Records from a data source
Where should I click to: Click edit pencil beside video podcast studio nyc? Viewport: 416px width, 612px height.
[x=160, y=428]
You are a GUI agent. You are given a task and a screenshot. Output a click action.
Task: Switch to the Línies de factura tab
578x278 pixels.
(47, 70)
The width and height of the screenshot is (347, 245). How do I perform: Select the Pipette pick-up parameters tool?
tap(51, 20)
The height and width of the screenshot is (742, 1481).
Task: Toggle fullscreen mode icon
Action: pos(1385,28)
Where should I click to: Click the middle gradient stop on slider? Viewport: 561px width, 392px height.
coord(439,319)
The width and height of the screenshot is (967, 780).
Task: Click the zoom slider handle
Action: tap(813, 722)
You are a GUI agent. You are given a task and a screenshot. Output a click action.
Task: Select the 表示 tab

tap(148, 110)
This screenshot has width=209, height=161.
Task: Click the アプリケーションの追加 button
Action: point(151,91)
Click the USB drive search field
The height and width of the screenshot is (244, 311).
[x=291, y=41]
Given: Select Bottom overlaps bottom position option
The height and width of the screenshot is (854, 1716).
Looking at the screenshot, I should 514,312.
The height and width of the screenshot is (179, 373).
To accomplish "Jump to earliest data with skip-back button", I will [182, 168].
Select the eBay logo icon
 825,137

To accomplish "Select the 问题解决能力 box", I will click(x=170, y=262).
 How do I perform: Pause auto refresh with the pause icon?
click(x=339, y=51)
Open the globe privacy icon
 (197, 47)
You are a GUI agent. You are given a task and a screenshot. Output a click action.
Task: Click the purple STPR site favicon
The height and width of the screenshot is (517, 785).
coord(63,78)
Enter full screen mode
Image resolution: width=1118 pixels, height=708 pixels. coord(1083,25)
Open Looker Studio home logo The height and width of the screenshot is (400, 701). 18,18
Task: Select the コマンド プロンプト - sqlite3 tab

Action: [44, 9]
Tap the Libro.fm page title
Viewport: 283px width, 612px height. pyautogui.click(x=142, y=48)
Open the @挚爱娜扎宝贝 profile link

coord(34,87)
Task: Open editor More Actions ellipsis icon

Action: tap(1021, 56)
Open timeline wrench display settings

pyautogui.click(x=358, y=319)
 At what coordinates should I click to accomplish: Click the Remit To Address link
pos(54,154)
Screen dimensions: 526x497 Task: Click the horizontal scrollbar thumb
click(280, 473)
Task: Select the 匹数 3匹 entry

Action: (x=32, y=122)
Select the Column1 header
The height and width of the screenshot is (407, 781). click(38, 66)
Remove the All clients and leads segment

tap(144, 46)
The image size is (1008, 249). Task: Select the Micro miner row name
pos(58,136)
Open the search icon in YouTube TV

Task description -
Every entry should be printed again exactly as it stands.

Answer for this exercise -
Where should I click to: Click edit pencil beside video podcast studio nyc? Viewport: 416px width, 612px height.
[x=160, y=428]
You are a GUI agent. You are given a task and a screenshot. Output a click action.
Task: Switch to the Línies de factura tab
578x278 pixels.
(47, 70)
The width and height of the screenshot is (347, 245). How do I perform: Select the Pipette pick-up parameters tool?
tap(51, 20)
The height and width of the screenshot is (742, 1481).
Task: Toggle fullscreen mode icon
Action: pos(1385,28)
Where should I click to: Click the middle gradient stop on slider? Viewport: 561px width, 392px height.
coord(439,319)
The width and height of the screenshot is (967, 780).
Task: Click the zoom slider handle
Action: tap(813, 722)
You are a GUI agent. You are given a task and a screenshot. Output a click action.
Task: Select the 表示 tab

tap(148, 110)
This screenshot has width=209, height=161.
Task: Click the アプリケーションの追加 button
Action: point(151,91)
Click the USB drive search field
The height and width of the screenshot is (244, 311).
[x=291, y=41]
Given: Select Bottom overlaps bottom position option
The height and width of the screenshot is (854, 1716).
Looking at the screenshot, I should 514,312.
The height and width of the screenshot is (179, 373).
To accomplish "Jump to earliest data with skip-back button", I will [182, 168].
Select the eBay logo icon
 825,137

To accomplish "Select the 问题解决能力 box", I will click(x=170, y=262).
 How do I perform: Pause auto refresh with the pause icon?
click(x=339, y=51)
Open the globe privacy icon
 (197, 47)
You are a GUI agent. You are given a task and a screenshot. Output a click action.
Task: Click the purple STPR site favicon
The height and width of the screenshot is (517, 785).
coord(63,78)
Enter full screen mode
Image resolution: width=1118 pixels, height=708 pixels. coord(1083,25)
Open Looker Studio home logo The height and width of the screenshot is (400, 701). 18,18
Task: Select the コマンド プロンプト - sqlite3 tab

Action: [44, 9]
Tap the Libro.fm page title
Viewport: 283px width, 612px height. pyautogui.click(x=142, y=48)
Open the @挚爱娜扎宝贝 profile link

coord(34,87)
Task: Open editor More Actions ellipsis icon

Action: tap(1021, 56)
Open timeline wrench display settings

pyautogui.click(x=358, y=319)
 At what coordinates should I click to accomplish: Click the Remit To Address link
pos(54,154)
Screen dimensions: 526x497 Task: Click the horizontal scrollbar thumb
click(280, 473)
Task: Select the 匹数 3匹 entry

Action: (x=32, y=122)
Select the Column1 header
The height and width of the screenshot is (407, 781). click(38, 66)
Remove the All clients and leads segment

tap(144, 46)
The image size is (1008, 249). Task: Select the Micro miner row name
pos(58,136)
Open the search icon in YouTube TV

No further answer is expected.